Testing for accessibility: Web Content Accessibility Guidelines

What makes a website accessible?

The answer, of course, is that a website is accessible if it is usable by all people, regardless of disability. When building a website, however, we need something a little more concrete; we need a way to test whether the website is accessible, without having to have people with a hundred different impairments actually testing it. That’s where the Web Content Accessibility Guidelines (WCAG) from W3C come in. Following the guidelines doesn’t guarantee that your website is usable for everyone, but it’s a good starting point for handling the most common accessibility issues. The guidelines help insure that all users can both access the content and navigate the website.

How important is the WCAG standard?

Many countries require that their government websites follow the WCAG standard (the US uses Section 508 guidelines, which are expected to require AA WSAG compliance, described below). Last month, a federal court ruled that having an inaccessible website is a violation of the Americans with Disabilities Act (ADA), and the Justice Department has successfully sued companies (including Carnival and Wells Fargo) over lack of accessibility (both physical and online). The ADA requires that places of public accommodation be accessible to the disabled, and websites which directly sell goods or services, or connect to physical locations which do, have been ruled to be places of public accommodation and thus subject to the ADA requirements.

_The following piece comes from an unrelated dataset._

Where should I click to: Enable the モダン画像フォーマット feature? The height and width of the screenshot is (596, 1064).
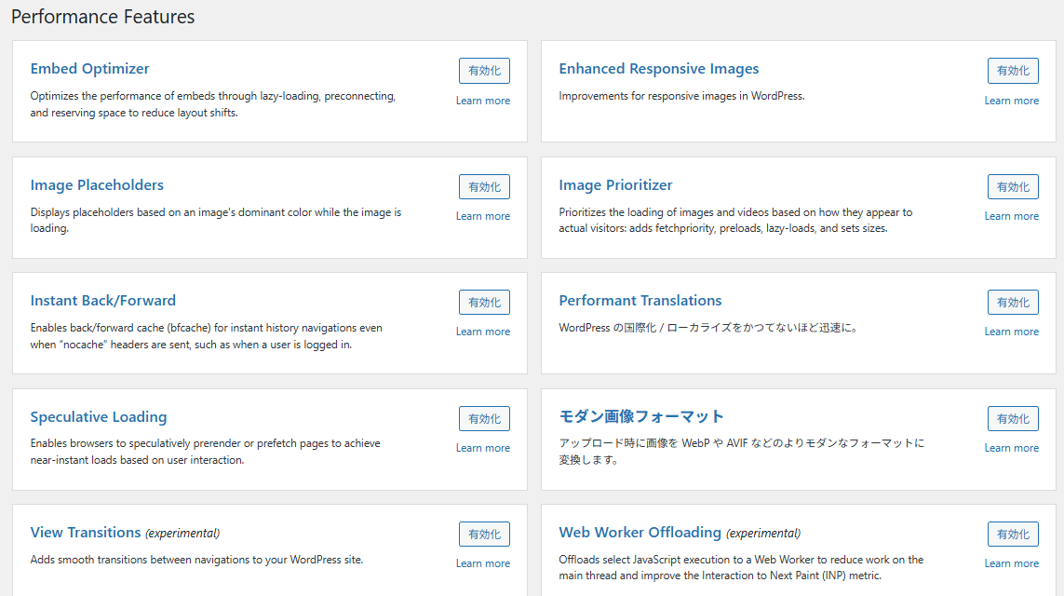point(1013,419)
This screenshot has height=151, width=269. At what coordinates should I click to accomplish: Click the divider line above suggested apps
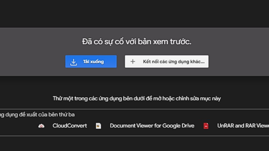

How are websites evaluated?

WCAG includes three levels of compliance: A, AA, and AAA. A is the minimum level of conformance; a website that does not meet the level A requirements is simply not usable by people with certain disabilities. These are things that every accessible website MUST do. AA requirements make the website easier to use; these are things that every accessible website SHOULD do. Finally, AAA requirements are going “above and beyond” to make things easier for people with disabilities; they are things that a website MAY do. In order to claim compliance for a particular WCAG level, every part of the website must meet every WCAG requirement for that level (as well as for the levels underneath it).

What is covered?

The WCAG standard is composed of four basic principles, with a number of guidelines that lay out specific requirements for meeting those principles. The principles are:

  • Perceivable. This is the most straightforward: information must be presentable to the user in a way that he or she can perceive. This includes things like text alternative for non-text content (pictures, recorded audio, recorded video), not communicating information solely by color, allowing the user to resize text, etc.
  • Operable. This means that a user is able to navigate the website. This includes obvious things like being able to navigate using a keyboard alone, without losing focus, but also things like not having anything that flashes more than three times per second, which could trigger a seizure.
  • Understandable. This principle at first seems more subjective; who’s to judge whether the text of a website is understandable or not? Guidelines here include that the browser can determine what language the page is in, explaining abbreviations (such as by putting the first use of the abbreviation immediately after the expanded form, as we did with WCAG and ADA above), and making the website perform in predictable ways (for example, having consistent navigation).
  • Robust. The website can be interpreted reliably by a variety of user agents – this is any piece of software acting on behalf of the user, such as a screen reader. This includes things like closing tags (so that the site can be parsed correctly) and associating labels with their corresponding fields.

Getting started

Because the standards include things like website navigation, the easiest way to meet them is to design in accessibility from the very beginning. Failing that, the guidelines are relatively straightforward to test for, and many of the accommodations, such as providing alt text for images, are fairly trivial to make. Even small changes like this can make a huge difference for someone trying to use your site, and many of them benefit your typically-abled users as well.